▶ WRITTEN INSTRUCTION
Continue the passage on the UNHCR 2010 Global Trends report, picking up after its final sentence.

▶ SELECTED TEXT
A UNHCR report released today reveals deep imbalance in international support for the world’s forcibly displaced, with a full four-fifths of the world’s refugees being hosted by developing countries – and at a time of rising anti-refugee sentiment in many industrialized ones.
UNHCR’s 2010 Global Trends report shows that many of the world’s poorest countries are hosting huge refugee populations, both in absolute terms and in relation to the size of their economies. Pakistan, Iran, and Syria have the largest refugee populations at 1.9 million, 1.07 million, and 1.005 million respectively. Pakistan also feels the biggest economic impact with 710 refugees for each dollar of its per capita GDP (PPP) followed
by Democratic Republic of the Congo and Kenya, with 475 and 247 refugees respectively. By comparison Germany, the industrialized country with the largest refugee population (594,000 people), has 17 refugees for each dollar of per capita GDP.
Overall, the picture presented by the 2010 report is of a drastically changed protection environment to that of 60 years ago when the UN refugee agency was founded. At that time UNHCR’s caseload was 2.1 million Europeans, uprooted by World War Two. Today, UNHCR’s work extends to more than 120 countries and encompasses people forced to flee across borders as well as those in flight within their own countries. The 2010 Global Trends report shows that 43.7 million people are now displaced worldwide – roughly equalling the entire populations of Colombia or South Korea, or of Scandinavia and Sri Lanka combined. Within this total are 15.4 million refugees (10.55 million under UNHCR’s care and 4.82 million registered with the UN Relief and Works Agency for Palestine Refugees), 27.5 million people displaced internally by conflict, and nearly 850,000
asylum-seekers, nearly one fifth of them in South Africa alone. Particularly distressing are the 15.500 asylum applications by unaccompanied or separated children, most of them Somali or Afghan. The report does not cover the displacement seen during 2011 from Libya and Côte d’Ivoire.

▶ SUPPLIED MATERIAL
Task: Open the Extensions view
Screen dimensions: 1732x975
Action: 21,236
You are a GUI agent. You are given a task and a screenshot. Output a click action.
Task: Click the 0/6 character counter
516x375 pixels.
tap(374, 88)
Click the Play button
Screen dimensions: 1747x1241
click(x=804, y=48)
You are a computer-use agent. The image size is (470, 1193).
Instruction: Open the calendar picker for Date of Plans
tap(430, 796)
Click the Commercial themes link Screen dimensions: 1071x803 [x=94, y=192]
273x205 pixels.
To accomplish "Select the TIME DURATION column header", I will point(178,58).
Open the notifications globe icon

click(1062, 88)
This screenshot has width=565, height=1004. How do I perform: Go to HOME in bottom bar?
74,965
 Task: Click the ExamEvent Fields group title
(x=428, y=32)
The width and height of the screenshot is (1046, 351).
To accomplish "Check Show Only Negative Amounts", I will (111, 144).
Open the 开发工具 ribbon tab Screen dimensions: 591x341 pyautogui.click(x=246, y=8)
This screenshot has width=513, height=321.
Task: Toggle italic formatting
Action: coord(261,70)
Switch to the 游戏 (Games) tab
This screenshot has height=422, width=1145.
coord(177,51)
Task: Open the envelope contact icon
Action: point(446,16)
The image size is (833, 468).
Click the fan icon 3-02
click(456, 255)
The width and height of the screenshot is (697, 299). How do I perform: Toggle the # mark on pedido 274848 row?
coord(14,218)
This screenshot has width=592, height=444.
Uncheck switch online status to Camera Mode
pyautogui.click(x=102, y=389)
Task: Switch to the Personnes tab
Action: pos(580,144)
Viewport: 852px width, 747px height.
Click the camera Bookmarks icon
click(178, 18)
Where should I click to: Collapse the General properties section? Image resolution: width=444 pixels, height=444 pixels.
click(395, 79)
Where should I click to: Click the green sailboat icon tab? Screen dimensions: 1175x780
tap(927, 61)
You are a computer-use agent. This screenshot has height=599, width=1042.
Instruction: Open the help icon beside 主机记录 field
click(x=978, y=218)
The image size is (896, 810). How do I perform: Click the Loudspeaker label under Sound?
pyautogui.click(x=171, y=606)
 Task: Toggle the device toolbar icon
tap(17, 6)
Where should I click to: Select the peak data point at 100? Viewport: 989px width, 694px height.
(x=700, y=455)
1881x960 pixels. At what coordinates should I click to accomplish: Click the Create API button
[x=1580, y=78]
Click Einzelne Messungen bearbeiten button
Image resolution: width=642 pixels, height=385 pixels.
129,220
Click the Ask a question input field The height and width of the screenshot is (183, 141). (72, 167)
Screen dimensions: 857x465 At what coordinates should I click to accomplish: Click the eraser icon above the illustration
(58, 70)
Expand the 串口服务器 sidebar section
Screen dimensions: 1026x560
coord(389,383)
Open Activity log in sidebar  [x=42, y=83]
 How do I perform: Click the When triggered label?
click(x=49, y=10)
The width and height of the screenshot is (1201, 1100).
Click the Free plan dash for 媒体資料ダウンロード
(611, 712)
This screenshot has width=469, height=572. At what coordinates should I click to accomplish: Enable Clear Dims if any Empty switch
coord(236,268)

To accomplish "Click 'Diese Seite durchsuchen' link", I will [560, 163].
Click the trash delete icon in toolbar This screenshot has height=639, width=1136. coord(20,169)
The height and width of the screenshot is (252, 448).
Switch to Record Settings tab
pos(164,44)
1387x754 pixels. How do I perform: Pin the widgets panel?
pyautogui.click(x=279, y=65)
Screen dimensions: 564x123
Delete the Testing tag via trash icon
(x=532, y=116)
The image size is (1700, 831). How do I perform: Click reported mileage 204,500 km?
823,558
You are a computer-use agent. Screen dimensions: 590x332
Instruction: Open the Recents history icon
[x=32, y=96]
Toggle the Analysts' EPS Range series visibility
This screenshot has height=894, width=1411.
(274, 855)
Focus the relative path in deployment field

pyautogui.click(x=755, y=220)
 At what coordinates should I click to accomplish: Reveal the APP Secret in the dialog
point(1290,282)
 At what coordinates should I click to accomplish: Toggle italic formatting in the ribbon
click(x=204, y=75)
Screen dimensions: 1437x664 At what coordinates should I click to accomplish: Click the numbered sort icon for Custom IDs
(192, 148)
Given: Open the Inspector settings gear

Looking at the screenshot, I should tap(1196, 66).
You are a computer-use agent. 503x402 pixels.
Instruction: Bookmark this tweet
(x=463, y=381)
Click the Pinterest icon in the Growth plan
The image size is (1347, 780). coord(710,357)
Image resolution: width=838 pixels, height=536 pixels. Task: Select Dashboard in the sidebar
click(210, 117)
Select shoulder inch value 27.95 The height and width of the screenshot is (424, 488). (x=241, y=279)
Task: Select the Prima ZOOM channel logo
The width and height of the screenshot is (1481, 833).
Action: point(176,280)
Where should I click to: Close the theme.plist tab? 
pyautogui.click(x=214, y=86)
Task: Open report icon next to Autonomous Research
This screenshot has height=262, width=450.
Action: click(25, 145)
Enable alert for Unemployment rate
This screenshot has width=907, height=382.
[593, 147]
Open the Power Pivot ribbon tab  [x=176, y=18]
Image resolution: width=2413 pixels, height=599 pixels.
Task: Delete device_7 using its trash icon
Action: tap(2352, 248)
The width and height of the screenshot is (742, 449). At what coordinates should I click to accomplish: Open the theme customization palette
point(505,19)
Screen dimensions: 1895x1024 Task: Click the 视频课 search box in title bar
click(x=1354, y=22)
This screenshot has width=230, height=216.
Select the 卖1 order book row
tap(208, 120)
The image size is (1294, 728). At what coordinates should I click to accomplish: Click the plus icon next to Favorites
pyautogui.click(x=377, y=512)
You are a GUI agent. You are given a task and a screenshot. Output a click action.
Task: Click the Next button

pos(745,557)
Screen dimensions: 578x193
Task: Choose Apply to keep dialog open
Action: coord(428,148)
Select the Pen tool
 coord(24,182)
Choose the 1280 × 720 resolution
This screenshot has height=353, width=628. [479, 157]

▶ TASK RESULT
“In today’s world there are worrying miscperceptions about the refugee movements and the international protection paradigm,” said António Guterres, UN High Commissioner for Refugees and head of UNHCR. “Fears about supposed floods of refugees industrialized countries are being vastly overblown or mistakenly conflated with issues of migration. Meanwhile it’s poorer countries that are left having to pick up the burden.”
Reflecting the prolonged nature of several of today’s major international conflicts, the report finds that the refugee experience is becoming increasingly drawn-out for millions of people worldwide. UNHCR defines a protracted refugee situation as one in which a large number of people are stuck in exile for five years or longer. In 2010, and of the refugees under UNHCR’s mandate, 7.2 million people were in such a situation –more than at any time since 2001. Meanwhile only 197,600 people were able to return home, the lowest
number since 1990.
Some refugees have been in exile for more than 30 years. Afghans, who first fled the Soviet invasion in 1979, accounted for a third of the world’s refugees in both 2001 and in 2010. Iraqis, Somalis, Congolese (DRC) and Sudanese were also among the top 10 nationalities of refugees at both the start and end of the decade.
“One refugee without hope is too many,” said High Commissioner Guterres. “The world is failing these people, leaving them to wait out the instability back home and put their lives on hold indefinitely. Developing countries cannot continue to bear this burden alone and the industrialized world must address this imbalance. We need to see increased resettlement quotas. We need accelerated peace initiatives in long-standing conflicts so that refugees can go home.”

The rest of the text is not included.